Scott Thistle | Sun Journal
Scott Thistle | Sun Journal
Jill Rothrock, who now works at the Department of Health and Human Services in Ellsworth, talks about her progression from public assistance to employment during a news conference last month at the State House in Augusta. Republicans introduced a new slate of welfare reform proposals at the media event.

Gov. Paul LePage’s campaign to stigmatize recipients of welfare benefits marches on as the governor has again proposed legislation to drug test every recipient of TANF. Nevermind that the bill has been rejected before and that such a program may violate the Constitution. The governor believes he was re-elected to reform welfare so, it seems, the more shame and stigma he can heap on public assistance recipients the better.

With all the attention devoted to “welfare fraud,” the administration hopes to divert attention from the fact that the state’s economy continues to struggle. Or that corporations and investors have walked away with millions of dollars in taxpayer-funded business incentives on false promises of job creation.

Even on the welfare fraud front, the focus is on the wrong actors. Recently, the administration touted its settlements with nursing homes that were improperly billing Medicaid for services. This is the fraud that eats up taxpayer dollars, not a food stamp recipient buying junk food or steak.

Over the last five years, judges have ordered nearly $951,000 in restitution from recipients who defrauded benefits programs, or about $190,000 a year. During the same time, the state has recovered nearly $61 million in state and federal money from providers for Medicare fraud, or more than $12 million a year.

Following the money, the focus should be on provider fraud, not demonizing individual recipients of benefits.

“We shouldn’t ignore eligibility fraud,” Attorney General Janet Mills said last year. “We shouldn’t ignore recipient fraud; we shouldn’t ignore any allegations that somebody is getting state or federal benefits who isn’t really eligible for them, but the big fish are the corporations, the major pharmaceutical companies and the providers that have been ripping off the state Medicaid program for years to the tune of millions of dollars.”

She is absolutely right. Talking about curbing welfare fraud by limiting what people can buy with food stamps or pledging to drug test welfare recipients may make people feel that a big problem is being tackled, but it isn’t. To be fair, the state is investigating fraud by providers and negotiating settlements to recoup state and federal money, but this isn’t where politicians are focusing their attention or rhetoric.

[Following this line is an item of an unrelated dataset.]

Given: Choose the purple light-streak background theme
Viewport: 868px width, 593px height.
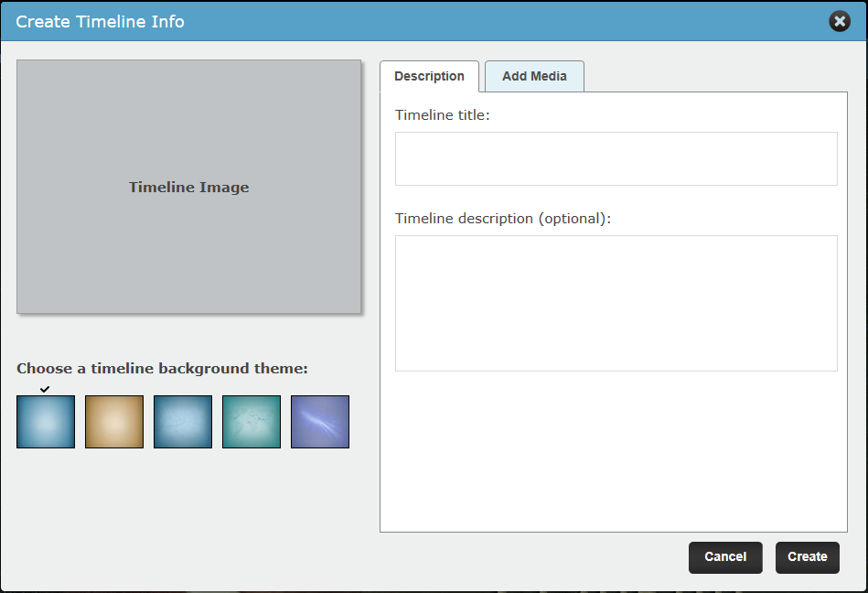Looking at the screenshot, I should tap(320, 421).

Even within TANF, errors by those administering state programs are far more common than beneficiaries trying to rip off the system. A 2010 report by the conservative Cato Institute reported: “Audits of TANF spending by the Health and Human Services’ Inspector General have found huge levels of ‘improper payments,’ meaning errors, abuse, and fraud.” But a reading of the audits shows that the primary problem is clerical errors, not beneficiary fraud. A 2007 audit of the New York state TANF program found high rates of errors in assessing eligibility. From July to December 2005, the state made nearly $47 million in improper payments. This is incompetence on the part of the state, not fraud by welfare recipients.

The Health and Human Services Committee last week voted against the drug-testing bill. The full Legislature should do the same. Then, lawmakers can turn their attention to real problems, like crafting a state budget for the next two years.